Goal of the exercise: Reproduce the data starting at the line containing "coordinates (530, 300)." and ending at the line containing "legend-item: março/26 is", replacing each "element" with "item" and leaving everything else unchanged.

• • • •

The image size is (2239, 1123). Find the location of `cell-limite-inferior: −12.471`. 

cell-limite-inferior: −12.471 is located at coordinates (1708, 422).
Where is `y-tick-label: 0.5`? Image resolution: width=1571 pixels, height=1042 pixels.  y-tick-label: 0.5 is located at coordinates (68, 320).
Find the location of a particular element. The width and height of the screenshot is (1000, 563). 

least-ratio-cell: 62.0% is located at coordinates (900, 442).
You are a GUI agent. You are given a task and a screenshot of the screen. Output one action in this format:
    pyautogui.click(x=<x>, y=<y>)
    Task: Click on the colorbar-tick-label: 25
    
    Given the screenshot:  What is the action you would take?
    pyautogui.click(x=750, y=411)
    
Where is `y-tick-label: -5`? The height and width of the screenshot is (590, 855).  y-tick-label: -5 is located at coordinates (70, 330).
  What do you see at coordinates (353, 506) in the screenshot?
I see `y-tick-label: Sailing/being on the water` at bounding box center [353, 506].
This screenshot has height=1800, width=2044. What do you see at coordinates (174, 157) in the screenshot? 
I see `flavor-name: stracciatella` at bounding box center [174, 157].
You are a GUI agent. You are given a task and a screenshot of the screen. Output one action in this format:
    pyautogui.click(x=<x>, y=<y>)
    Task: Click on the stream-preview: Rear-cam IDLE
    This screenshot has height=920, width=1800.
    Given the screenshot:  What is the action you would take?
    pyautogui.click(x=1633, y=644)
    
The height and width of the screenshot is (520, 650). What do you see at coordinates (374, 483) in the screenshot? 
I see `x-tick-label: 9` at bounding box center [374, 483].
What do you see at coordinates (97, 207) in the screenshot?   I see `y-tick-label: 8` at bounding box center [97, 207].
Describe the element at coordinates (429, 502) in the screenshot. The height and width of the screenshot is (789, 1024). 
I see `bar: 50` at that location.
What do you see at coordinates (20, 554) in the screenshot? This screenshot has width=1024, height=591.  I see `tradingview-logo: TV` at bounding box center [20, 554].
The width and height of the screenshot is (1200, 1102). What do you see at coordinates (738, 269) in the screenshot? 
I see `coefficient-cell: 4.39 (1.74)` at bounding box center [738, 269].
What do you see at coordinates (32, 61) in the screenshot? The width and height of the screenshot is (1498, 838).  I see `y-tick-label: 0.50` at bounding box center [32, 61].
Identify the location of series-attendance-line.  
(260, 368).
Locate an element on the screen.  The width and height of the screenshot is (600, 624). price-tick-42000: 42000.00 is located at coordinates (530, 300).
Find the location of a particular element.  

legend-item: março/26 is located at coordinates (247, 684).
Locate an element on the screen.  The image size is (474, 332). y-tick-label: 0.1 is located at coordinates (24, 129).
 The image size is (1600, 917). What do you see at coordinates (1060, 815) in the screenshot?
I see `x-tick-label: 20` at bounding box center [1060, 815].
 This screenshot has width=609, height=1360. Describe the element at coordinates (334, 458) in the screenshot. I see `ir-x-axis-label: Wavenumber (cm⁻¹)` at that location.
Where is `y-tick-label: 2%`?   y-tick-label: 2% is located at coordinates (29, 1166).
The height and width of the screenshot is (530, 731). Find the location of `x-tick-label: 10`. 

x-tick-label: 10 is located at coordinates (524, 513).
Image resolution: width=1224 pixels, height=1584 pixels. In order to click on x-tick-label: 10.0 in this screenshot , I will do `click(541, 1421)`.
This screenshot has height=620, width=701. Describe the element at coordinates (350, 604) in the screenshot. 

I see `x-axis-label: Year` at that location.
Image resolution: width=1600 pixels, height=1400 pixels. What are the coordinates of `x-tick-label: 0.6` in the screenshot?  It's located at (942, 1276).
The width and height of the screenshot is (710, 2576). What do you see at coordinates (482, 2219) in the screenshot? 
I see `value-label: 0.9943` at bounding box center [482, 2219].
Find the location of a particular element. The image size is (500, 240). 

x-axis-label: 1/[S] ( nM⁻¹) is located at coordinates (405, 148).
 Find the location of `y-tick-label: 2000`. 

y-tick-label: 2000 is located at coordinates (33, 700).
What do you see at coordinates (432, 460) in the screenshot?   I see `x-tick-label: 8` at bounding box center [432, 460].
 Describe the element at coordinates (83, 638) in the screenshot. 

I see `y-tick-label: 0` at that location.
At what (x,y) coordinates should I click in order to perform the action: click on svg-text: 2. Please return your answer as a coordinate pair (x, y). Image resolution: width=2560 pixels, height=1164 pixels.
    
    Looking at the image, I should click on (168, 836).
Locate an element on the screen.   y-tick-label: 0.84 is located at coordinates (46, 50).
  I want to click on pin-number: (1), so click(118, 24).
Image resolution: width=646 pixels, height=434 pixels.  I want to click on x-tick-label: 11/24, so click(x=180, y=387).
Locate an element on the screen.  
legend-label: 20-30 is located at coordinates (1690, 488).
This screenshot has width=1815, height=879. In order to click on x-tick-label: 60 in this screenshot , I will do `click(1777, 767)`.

• • • •

Task response:
Locate an item on the screen.  The width and height of the screenshot is (600, 624). price-tick-42000: 42000.00 is located at coordinates (530, 300).
Find the location of a particular item.  

legend-item: março/26 is located at coordinates (247, 684).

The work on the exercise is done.